A Scalable and Efficient Post-Training Library — NeMo-RL (original) (raw)

Nemo RL: A Scalable and Efficient Post-Training Library
- 📣 News
- Features
- Prerequisites
- GRPO
  * GRPO Single Node
  * GRPO Multi-node
  * GRPO Qwen2.5-32B
  * GRPO Multi-Turn
- Supervised Fine-Tuning (SFT)
  * SFT Single Node
  * SFT Multi-node
- DPO
  * DPO Single Node
  * DPO Multi-node
- Evaluation
  * Convert Model Format (Optional)
  * Run Evaluation
- Set Up Clusters
- Citation
- Contributing
- Licenses

Nemo RL is a scalable and efficient post-training library designed for models ranging from 1 GPU to thousands, and from tiny to over 100 billion parameters.

What you can expect:

Seamless integration with Hugging Face for ease of use, allowing users to leverage a wide range of pre-trained models and tools.
High-performance implementation with Megatron Core, supporting various parallelism techniques for large models (>100B) and large context lengths.
Efficient resource management using Ray, enabling scalable and flexible deployment across different hardware configurations.
Flexibility with a modular design that allows easy integration and customization.
Comprehensive documentation that is both detailed and user-friendly, with practical examples.

📣 News#

[5/14/2025] Reproduce DeepscaleR with NeMo RL!

Features#

✅ Available now | 🔜 Coming in v0.3

✅ Fast Generation - vLLM backend for optimized inference.
✅ HuggingFace Integration - Works with 1-32B models (Qwen2.5, Llama).
✅ Distributed Training - Fully Sharded Data Parallel (FSDP) support and Ray-based infrastructure.
✅ Environment Support - Support for multi-environment training.
✅ Learning Algorithms - GRPO (Group Relative Policy Optimization), SFT (Supervised Fine-Tuning), and DPO (Direct Preference Optimization).
✅ Multi-Turn RL - Multi-turn generation and training for RL with tool use, games, etc.
✅ Large Model Support - Native PyTorch support for models up to 32B parameters.
✅ Advanced Parallelism - PyTorch native FSDP2, TP, and SP for efficient training.
✅ Worker Isolation - Process isolation between RL Actors (no worries about global state).
✅ Environment Isolation - Dependency isolation between components.
🔜 Improved Native Performance - Improve training time for Native Pytorch Models.
🔜 (even) Larger Model Support with Long(er) Sequence - Support advanced parallelism in training with Megatron Core.
🔜 MoE Models - Support DeepseekV3 and Llama4.
🔜 Megatron Inference - Support Megatron Inference for day-0 support for new megatron models.

Prerequisites#

Clone NeMo RL.

git clone git@github.com:NVIDIA/NeMo-RL.git nemo-rl cd nemo-rl

Install uv.

For faster setup and environment isolation, we use `uv`

pip install uv

Initialize NeMo RL project virtual environment

NOTE: Please do not use -p/--python and instead allow uv venv to read it from .python-version

This ensures that the version of python used is always what we prescribe.

uv venv

If you cannot install at the system level, you can install for your user with

pip install --user uv

Use `uv run` to launch all commands. It handles pip installing implicitly and

ensures your environment is up to date with our lock file.

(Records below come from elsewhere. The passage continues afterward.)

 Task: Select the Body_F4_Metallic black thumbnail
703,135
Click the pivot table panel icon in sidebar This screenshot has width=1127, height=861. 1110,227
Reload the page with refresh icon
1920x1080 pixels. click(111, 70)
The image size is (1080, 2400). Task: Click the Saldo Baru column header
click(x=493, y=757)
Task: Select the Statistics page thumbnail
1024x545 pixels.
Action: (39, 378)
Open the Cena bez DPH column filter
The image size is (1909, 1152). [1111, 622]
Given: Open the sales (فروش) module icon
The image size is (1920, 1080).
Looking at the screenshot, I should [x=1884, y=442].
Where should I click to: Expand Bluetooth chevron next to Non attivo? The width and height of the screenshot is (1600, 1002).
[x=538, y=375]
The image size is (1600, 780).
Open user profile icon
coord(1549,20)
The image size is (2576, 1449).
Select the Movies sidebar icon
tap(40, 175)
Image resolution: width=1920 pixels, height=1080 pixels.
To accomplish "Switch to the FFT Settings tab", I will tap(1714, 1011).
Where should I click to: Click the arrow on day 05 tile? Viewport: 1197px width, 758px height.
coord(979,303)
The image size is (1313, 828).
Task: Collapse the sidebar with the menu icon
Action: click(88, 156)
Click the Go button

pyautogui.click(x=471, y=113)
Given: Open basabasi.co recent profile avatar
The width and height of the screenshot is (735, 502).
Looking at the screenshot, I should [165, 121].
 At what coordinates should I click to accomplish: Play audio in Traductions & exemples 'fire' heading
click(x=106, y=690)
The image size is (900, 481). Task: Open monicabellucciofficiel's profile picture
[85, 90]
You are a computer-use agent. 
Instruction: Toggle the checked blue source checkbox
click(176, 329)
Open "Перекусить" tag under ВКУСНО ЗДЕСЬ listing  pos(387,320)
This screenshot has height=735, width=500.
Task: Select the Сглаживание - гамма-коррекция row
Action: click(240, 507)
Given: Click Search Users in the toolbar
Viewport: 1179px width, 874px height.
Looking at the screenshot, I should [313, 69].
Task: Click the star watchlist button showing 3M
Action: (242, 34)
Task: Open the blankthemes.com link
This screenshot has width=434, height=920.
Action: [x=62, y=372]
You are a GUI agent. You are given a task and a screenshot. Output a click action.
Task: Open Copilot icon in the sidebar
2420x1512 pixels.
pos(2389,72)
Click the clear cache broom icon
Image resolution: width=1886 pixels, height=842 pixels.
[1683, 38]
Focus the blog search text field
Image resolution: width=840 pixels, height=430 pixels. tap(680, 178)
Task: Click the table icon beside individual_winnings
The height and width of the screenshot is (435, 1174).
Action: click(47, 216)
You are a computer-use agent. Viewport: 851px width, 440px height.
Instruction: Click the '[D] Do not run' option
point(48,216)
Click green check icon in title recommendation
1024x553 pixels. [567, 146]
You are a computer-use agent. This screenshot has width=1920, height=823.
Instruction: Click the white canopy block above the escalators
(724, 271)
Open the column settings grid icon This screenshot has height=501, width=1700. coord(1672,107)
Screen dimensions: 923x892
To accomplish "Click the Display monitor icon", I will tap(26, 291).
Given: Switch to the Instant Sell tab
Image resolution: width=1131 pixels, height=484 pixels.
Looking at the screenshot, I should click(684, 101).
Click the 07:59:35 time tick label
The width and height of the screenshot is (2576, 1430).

Note that it is not recommended to activate the venv and instead use `uv run` since

it ensures consistent environment usage across different shells and sessions.

Example: uv run python examples/run_grpo_math.py

Important Notes:

Use the uv run <command> to execute scripts within the managed environment. This helps maintain consistency across different shells and sessions.
Ensure you have the necessary CUDA drivers and PyTorch installed compatible with your hardware.
Reminder: Don’t forget to set your HF_HOME, WANDB_API_KEY, and HF_DATASETS_CACHE (if needed). You’ll need to do a huggingface-cli login as well for Llama models.

GRPO#

We have a reference GRPO experiment config set up trained for math benchmarks using the OpenInstructMath2 dataset.

GRPO Single Node#

To run GRPO on a single GPU for Qwen/Qwen2.5-1.5B:

Run the GRPO math example using a 1B parameter model

uv run python examples/run_grpo_math.py

By default, this uses the configuration in examples/configs/grpo_math_1B.yaml. You can customize parameters with command-line overrides. For example, to run on 8 GPUs,

Run the GRPO math example using a 1B parameter model using 8 GPUs

uv run python examples/run_grpo_math.py
cluster.gpus_per_node=8

You can override any of the parameters listed in the yaml configuration file. For example,

uv run python examples/run_grpo_math.py
policy.model_name="meta-llama/Llama-3.2-1B-Instruct"
checkpointing.checkpoint_dir="results/llama1b_math"
logger.wandb_enabled=True
logger.wandb.name="grpo-llama1b_math"
logger.num_val_samples_to_print=10

GRPO Multi-node#

Run from the root of NeMo RL repo

NUM_ACTOR_NODES=2

grpo_math_8b uses Llama-3.1-8B-Instruct model

COMMAND="uv run ./examples/run_grpo_math.py --config examples/configs/grpo_math_8B.yaml cluster.num_nodes=2 checkpointing.checkpoint_dir='results/llama8b_2nodes' logger.wandb_enabled=True logger.wandb.name='grpo-llama8b_math'"
CONTAINER=YOUR_CONTAINER
MOUNTS="$PWD:$PWD"
sbatch
--nodes=${NUM_ACTOR_NODES}
--account=YOUR_ACCOUNT
--job-name=YOUR_JOBNAME
--partition=YOUR_PARTITION
--time=4:0:0
--gres=gpu:8
ray.sub

The required CONTAINER can be built by following the instructions in the Docker documentation.

GRPO Qwen2.5-32B#

This section outlines how to run GRPO for Qwen2.5-32B with a 16k sequence length.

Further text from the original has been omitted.